Anti-Semitic incidents are on the rise across the country, according to a report published Tuesday by the Anti-Defamation League.
The number of anti-Semitic incidents in the state jumped 91 percent, or 200 to 380, between 2016 and 2017, according to the report.
The Anti-Defamation League, which has been tracking the data since 1970, said New York is seeing bigger increases than other states across the country.
No specific numbers for Columbia and Greene counties were listed in the report. But counties north of Westchester and Rockland, which include the Twin Counties, reported a total of 54 incidents in 2017, according to the report.
Nationally, the Anti-Defamation League said there were 1,986 anti-Semitic incidents in the country in 2017. Those incidents came in the form of assaults, vandalism and attacks on Jewish institutions.
That is a 57 percent increase over the 1,267 incidents over the year prior, the report said. One out of every five of cases reported nationally occurred in New York.
Rabbi Daniel Fried has served Congregation Anshe Emeth in Greenport since 1980. He said he has not seen any reports of anti-Semitism in Columbia County in many years.
“Why it has diminished locally is because the nature of the community the demographics have changed,” Fried said. “There was a time back in the day when the Jewish community was very separate from the non-Jewish or gentile community but over the years there has been so much intermarriage. We’re really part of a community rather than a part. That would explain the lack of its manifestation in the last several years.”
But that intermingling and assimilation of cultures comes with some pluses and minuses.
“It does come as price with the blending of families and communities the distinctive Jewish lifestyle is becoming a thing of the past,” Fried said. “People are forgetting their roots. Is it a good thing or bad thing? Time will tell.”
There are also fewer Jewish people and a lack of a Jewish Community Center in Columbia County compared with cities like Albany, Fried said.
“We’re diluted,” he said. “There is not a high concentration of Jewish people here. Albany might be different. There is a vibrant Jewish life there. We lack trappings of Jewish life. We don’t have a Jewish community center.
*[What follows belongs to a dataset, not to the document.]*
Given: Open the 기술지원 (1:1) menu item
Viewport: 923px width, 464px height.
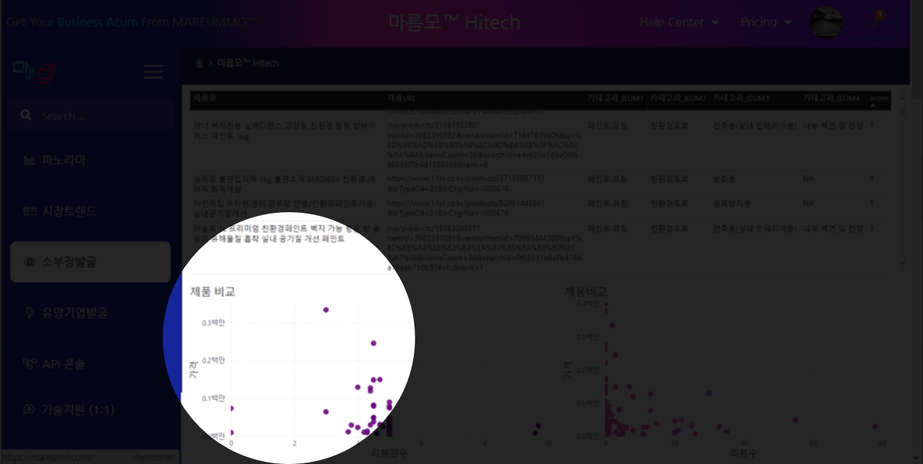Looking at the screenshot, I should pos(77,410).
There are not that many Jewish people here.”
Across the state, there were 236 incidents of vandalism, up 61.6 percent from 2016; 133 incidents of harassment, up from 29 in 2016; and 11 incidents of assault, down 42 percent from 19 in 2016, according to the report.
But in some cases the numbers may actually be greater than reported because some incidents may go on unreported, Assistant Regional Director of the Anti-Defamation League Michael Snow said.
“Underreporting of incidents is almost a certainty,” Snow said. “It is a tricky question. It’s hard to say how much we don’t know.”
There are no specific incidents that the organization pointed to as a direct reason for the increase. But one contributing factor could be the country’s current political climate, Snow said.
“The national political climate has really soured and we see rising incivility and divisiveness,” Snow said.
The most noticeable areas where incidents have been reported are in Kindergarten-12th grade schools, Snow said.
“That is obviously very concerning,” Snow said. “These students and young people are repeating what they hear elsewhere — whether in the media or at home. We do envision the increase use of social media has played a role. This report does not include anti-Semitism online unless reported by a specific victim. Rise in hate speech and online absolutely plays a factor.”
The Anti-Defamation League regularly works with communities to change policy and the culture where instances of anti-Semitism are reported.
“[The Anti-Defamation League works] with law enforcement to recognize and prevent and investigate hate crimes and also working with elected officials to speak out when appropriate,” Snow said.